Add about ½ cup of flour to the mix and mix thoroughly. Continue adding ½ cup of flour at a time to the mix and mixing thoroughly until you have ½ cup of flour left. At this point you want to check the wetness of your dough. Is it starting to form into its own lump of dough? Is it pulling away from the sides of the bowl? Add a little more flour at a time, mixing each time until it does, and once it does add another tablespoon of flour and mix.
Turn the lump of dough out from the bowl onto a flat, well-floured surface. Knead the dough for a few minutes, adding flour as necessary.
Wash and dry the bowl, and then add the thinnest film of ( organic ) vegetable oil to the inside of the bowl. Cover it with film or other and let it sit for thirty minutes.

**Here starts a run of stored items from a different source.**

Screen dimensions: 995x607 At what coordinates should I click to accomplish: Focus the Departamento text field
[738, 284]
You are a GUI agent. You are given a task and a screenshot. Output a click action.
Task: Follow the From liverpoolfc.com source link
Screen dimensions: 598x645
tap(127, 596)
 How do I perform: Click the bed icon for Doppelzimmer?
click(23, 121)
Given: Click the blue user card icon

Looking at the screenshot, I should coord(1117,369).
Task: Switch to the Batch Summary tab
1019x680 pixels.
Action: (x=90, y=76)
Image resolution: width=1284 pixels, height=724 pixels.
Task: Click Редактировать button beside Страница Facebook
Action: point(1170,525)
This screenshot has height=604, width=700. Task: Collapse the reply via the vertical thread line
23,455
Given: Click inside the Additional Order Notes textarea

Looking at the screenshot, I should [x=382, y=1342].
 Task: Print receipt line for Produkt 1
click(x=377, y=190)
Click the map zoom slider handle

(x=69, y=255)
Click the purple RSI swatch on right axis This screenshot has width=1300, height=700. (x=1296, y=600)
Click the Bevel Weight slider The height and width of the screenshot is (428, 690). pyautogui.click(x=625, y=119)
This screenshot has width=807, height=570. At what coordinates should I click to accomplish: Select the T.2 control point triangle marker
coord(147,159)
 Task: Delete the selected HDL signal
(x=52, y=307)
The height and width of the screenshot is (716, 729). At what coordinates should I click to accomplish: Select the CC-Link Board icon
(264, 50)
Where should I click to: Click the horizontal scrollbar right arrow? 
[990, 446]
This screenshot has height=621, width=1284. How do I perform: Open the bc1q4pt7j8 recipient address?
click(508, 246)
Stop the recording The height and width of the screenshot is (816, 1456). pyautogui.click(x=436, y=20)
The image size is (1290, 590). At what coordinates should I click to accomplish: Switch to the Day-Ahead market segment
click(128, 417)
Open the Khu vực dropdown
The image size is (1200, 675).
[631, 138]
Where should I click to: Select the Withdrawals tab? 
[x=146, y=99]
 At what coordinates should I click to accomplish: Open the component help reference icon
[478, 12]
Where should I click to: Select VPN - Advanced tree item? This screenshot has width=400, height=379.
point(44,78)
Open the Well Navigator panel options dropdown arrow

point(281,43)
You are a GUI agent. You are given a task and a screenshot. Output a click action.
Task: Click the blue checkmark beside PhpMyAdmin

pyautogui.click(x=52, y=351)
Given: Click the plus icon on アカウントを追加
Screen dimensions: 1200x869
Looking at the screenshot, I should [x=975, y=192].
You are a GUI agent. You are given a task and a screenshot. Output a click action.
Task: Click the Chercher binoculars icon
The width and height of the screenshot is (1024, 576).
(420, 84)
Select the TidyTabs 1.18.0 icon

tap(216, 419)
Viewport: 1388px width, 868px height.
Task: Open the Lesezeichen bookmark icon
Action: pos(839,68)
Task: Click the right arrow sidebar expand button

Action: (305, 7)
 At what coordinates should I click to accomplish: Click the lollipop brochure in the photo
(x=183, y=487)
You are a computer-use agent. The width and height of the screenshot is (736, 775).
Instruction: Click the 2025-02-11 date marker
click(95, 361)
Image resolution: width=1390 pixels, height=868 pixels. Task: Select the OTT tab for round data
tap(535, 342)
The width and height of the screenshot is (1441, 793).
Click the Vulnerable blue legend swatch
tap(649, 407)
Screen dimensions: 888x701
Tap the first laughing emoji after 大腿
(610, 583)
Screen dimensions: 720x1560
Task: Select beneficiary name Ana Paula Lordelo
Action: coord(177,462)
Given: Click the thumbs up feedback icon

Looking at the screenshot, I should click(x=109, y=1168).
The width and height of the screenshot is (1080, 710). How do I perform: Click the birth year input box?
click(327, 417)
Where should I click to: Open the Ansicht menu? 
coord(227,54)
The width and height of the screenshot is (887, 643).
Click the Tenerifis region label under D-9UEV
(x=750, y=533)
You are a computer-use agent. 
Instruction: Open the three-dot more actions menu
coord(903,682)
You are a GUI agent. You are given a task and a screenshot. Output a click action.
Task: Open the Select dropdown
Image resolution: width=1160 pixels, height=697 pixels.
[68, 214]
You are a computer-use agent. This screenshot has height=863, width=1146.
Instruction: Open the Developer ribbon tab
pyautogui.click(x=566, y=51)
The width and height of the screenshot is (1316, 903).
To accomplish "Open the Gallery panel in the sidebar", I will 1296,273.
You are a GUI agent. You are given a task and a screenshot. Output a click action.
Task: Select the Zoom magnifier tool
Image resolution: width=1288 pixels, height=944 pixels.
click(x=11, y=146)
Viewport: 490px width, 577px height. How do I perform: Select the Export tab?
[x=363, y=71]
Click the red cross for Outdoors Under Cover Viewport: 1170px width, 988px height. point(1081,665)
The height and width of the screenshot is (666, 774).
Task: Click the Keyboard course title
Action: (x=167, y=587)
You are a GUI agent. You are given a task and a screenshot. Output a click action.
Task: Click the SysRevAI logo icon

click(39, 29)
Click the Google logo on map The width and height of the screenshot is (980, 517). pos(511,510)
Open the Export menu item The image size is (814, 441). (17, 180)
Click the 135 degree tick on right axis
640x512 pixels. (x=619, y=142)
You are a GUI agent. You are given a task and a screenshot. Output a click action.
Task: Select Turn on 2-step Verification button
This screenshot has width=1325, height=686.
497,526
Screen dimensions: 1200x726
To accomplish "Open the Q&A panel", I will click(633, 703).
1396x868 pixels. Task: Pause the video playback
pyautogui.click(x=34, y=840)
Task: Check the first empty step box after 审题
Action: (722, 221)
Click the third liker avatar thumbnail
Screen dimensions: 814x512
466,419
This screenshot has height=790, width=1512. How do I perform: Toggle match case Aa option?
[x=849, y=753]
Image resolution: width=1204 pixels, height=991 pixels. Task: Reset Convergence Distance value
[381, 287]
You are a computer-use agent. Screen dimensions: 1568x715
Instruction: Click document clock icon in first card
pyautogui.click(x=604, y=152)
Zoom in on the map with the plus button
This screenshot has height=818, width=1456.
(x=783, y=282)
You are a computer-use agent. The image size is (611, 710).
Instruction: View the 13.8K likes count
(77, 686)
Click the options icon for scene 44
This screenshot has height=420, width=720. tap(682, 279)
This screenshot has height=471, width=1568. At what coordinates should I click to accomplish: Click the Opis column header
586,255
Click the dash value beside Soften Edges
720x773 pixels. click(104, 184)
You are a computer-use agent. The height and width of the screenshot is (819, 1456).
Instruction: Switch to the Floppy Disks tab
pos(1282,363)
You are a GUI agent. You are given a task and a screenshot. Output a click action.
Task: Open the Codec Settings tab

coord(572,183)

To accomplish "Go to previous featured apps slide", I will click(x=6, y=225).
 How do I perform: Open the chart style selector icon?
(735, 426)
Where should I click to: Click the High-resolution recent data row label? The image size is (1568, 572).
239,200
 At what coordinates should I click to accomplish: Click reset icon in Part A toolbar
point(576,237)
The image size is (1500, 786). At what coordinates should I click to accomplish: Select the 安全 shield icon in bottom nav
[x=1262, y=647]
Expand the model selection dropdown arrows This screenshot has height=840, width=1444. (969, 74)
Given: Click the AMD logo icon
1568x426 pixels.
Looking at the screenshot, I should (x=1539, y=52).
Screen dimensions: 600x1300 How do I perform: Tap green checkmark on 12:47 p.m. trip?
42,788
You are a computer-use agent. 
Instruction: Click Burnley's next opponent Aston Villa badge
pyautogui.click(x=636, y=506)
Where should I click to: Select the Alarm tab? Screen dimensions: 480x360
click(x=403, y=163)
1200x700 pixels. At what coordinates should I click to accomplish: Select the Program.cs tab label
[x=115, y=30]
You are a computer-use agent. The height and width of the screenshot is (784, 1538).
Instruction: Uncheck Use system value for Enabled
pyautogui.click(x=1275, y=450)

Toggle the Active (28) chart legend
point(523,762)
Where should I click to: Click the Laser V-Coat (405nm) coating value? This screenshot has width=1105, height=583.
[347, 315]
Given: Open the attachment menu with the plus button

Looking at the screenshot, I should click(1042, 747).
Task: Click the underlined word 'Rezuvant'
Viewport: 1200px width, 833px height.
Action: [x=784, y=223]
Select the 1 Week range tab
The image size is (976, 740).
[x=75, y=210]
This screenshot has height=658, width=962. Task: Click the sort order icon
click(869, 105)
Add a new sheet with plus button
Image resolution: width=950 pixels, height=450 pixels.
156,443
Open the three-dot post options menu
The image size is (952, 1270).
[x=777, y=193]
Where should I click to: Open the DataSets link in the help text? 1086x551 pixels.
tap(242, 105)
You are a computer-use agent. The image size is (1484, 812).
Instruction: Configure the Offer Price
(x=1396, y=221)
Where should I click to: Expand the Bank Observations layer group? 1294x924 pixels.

Pull the dough out of the bowl, stretching it out a bit and then put it back in the bowl for another 30 minutes. Repeat this step another two times.
This next step is the important step, in that if you want it to come out like New Orleans style French bread, then you’re going to have to knock back the dough so that you leave both large and small pockets of air in it. So gently knock back the dough so that it falls about ¼ of its size.
Unless you have a really wide oven-and who does at their home-don’t plan on making loaves of French bread as long as they are in New Orleans. It’s just not going to happen. But you can get them as even all around, top and bottom, like typical New Orleans French bread, if you can distribute the texture evenly throughout the loaf, during preparation.
New Orleans style French bread is long-shaped, with about a 6-8 inch circumference. The long stick of bread finishes with a maximum amount of very thin, flaky, light crust. The bread crumb inside has all hole sizes, large and small.
Divide the kneaded dough into the longest shapes possible, as explained above. Dust the loaves with flour and cover again for another 30 minutes.
Fold the dough lengthwise so that weight of the dough is re-distributed as evenly as possible from top to bottom and from left to right. Repeat as necessary. Place the loaves of French bread on a very lightly greased tray pan to rise.
Take out every rack in the oven except the top-most rack. Preheat the oven to 225 degrees. Fill an oven safe pot with water and place it in the oven. Use the oven light to see when the water is steaming and when it is put a light spray of water on the loaves of French bread and place them on the top rack of the oven. ( Be very careful when opening the oven door, so that the steam doesn’t burn your face or arms. )
In about 5 minutes check to see that the loaves of French bread are browning evenly. Shift the loaves around the oven, if necessary. After about 15 minutes, depending on the size of your oven and the size of the pot, take the pot out of the oven and then let the loaves of French bread bake for another fifteen minutes or so.
You’re looking for a very light brown finish to the loaves of French bread, and once they’re baked such, take them out and place them to the side.
Warm bread…warm bisque…what’s not to like on a cold winter day! What’s so great also about these two together is New Orleans style French bread is light and airy and French Winter Bisque is thick and creamy. Eat the French bread like New Orleanians do, warm with butter slathered on it, and then quickly dipped in the bisque. Do your soul another favor by using European style salted butter, with its higher butterfat content, including for the French Winter Bisque preparation, rather than ( American ) sweet cream butter. Bon appetit!
Disclaimer: I’ve never worked for Leidenheimers or one of the other great French po-boy bread making institutions in New Orleans, but like most any other New Orleanian I’ve eaten my share of French bread. While this recipe will get you close to the original bread, it’s near impossible to duplicate, unless you have the exact same recipe and conditions for making the same French ( Po-boy ) bread that’s found in New Orleans.